Platelets: A Neglected Cell in Cystic Fibrosis Lung Inflammation

J Pediatr Res 2024;11(3):176-180
DOI: 10.4274/jpr.galenos.2024.62144
Ali Özdemir 1
Murat Ersoy 2
1. Mersin City Training and Research Hospital Clinic of Pediatrics, Division of Pediatric Pulmonary, Mersin, Turkey
2. Mersin City Training and Research Hospital Clinic of Pediatrics, Mersin, Turkey
No information available.
No information available
Received Date: 25.06.2024
Accepted Date: 22.08.2024
Online Date: 26.09.2024
Publish Date: 26.09.2024
PDF
Cite
Share
Request

ABSTRACT

Aim

There is growing recognition of the critical role of platelets in inflammation and immune responses. However, the role of platelets in lung inflammation in patients with cystic fibrosis (CF) is unclear. Therefore, we aimed to investigate platelet count (PC) and mean platelet volume (MPV) in various clinical conditions in CF patients.

Materials and Methods

A total of 53 pediatric patients with CF were enrolled in this study. Data was retrospectively obtained from the patients’ medical records for PC and MPV, and then categorized into 6 groups according to their pulmonary exacerbation and non-pulmonary exacerbation status in chronically colonized or non-colonized patients with CF. The groups were then compared statistically.

Results

The mean age of the patients was 8.01±5.34 years with a male to female ratio of 30:23. In the acute pulmonary exacerbation period, all patients with CF had higher PC than those in a non-pulmonary exacerbation period independent of their chronic colonization status (p<0.05). However, PC was not different in non-colonized patients whether they were in acute pulmonary exacerbation or non-pulmonary exacerbation periods (p>0.05). Importantly, MPV did not show any statistical significance in any compared settings among these CF patients.

Conclusion

Platelets may play an important role along with other inflammatory cells and mediators in CF lung inflammation during pulmonary exacerbations.

Introduction

Cystic fibrosis (CF) is the most common genetic lung disease affecting mainly the Caucasian population worldwide. It is inherited in an autosomal recessive fashion and affects approximately 100,000 people throughout the world. CF is caused by mutations in the gene encoding the CF transmembrane conductance regulator (CFTR), located on the long arm of chromosome 7. To date, more than 2,000 mutations on the CFTR have been reported. Approximately 70% of CF patients in the Caucasian population are homozygous for the F508del genotype. At the lung level, mutations in the CFTR cause reduced chloride in airway secretion, which favors the reabsorption of sodium and results in dried secretions, poor mucociliary clearance and airway obstruction. This results in recurrent airway bacterial infections [Pseudomonas aeruginosa (P. aeruginosa) and Staphylococcus aureus (S. aureus) being the most common pathogens]. This is associated with inflammatory cell accumulation and the release of proteolytic and other cell contents with resulting damage to the bronchial walls, leading to a loss of bronchial cartilaginous support and muscle tone, and eventually bronchiectasis (1, 2).

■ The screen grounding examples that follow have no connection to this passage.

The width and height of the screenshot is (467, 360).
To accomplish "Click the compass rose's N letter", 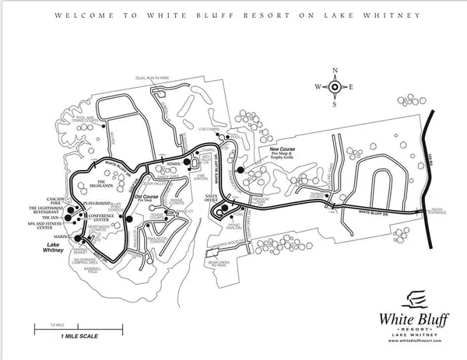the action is pyautogui.click(x=335, y=71).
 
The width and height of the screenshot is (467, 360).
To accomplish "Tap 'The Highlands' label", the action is pyautogui.click(x=102, y=185).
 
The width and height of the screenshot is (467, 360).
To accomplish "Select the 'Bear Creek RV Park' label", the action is pyautogui.click(x=221, y=264).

Airway inflammation in CF is predominantly neutrophilic in nature with increased concentrations of pro-inflammatory mediators including TNF-α, IL-1β, IL-6, IL-8, IL-17, IL-33, GM-CSF and G-CSF. In addition, other cell types including macrophages and T-lymphocytes express CFTR and contribute to the CF inflammatory response due to a lack of CFTR modulation of the inflammation (3).

The researchers suggested that platelets may also be an important contributor to pulmonary inflammation (4, 5). Platelet depletion or antiplatelet therapies attenuate injury and mortality in animal models of acute lung injury (6). More importantly, CFTR expression has been shown on human platelets (7). Recent data suggests that CF patients show an increase in circulating activated platelets and platelet reactivity (8). The soluble form of circulating proinflammatory mediator CD40L, which is mainly derived from platelets, was observed to be increased in those patients with CF and P. aeruginosa infection (9).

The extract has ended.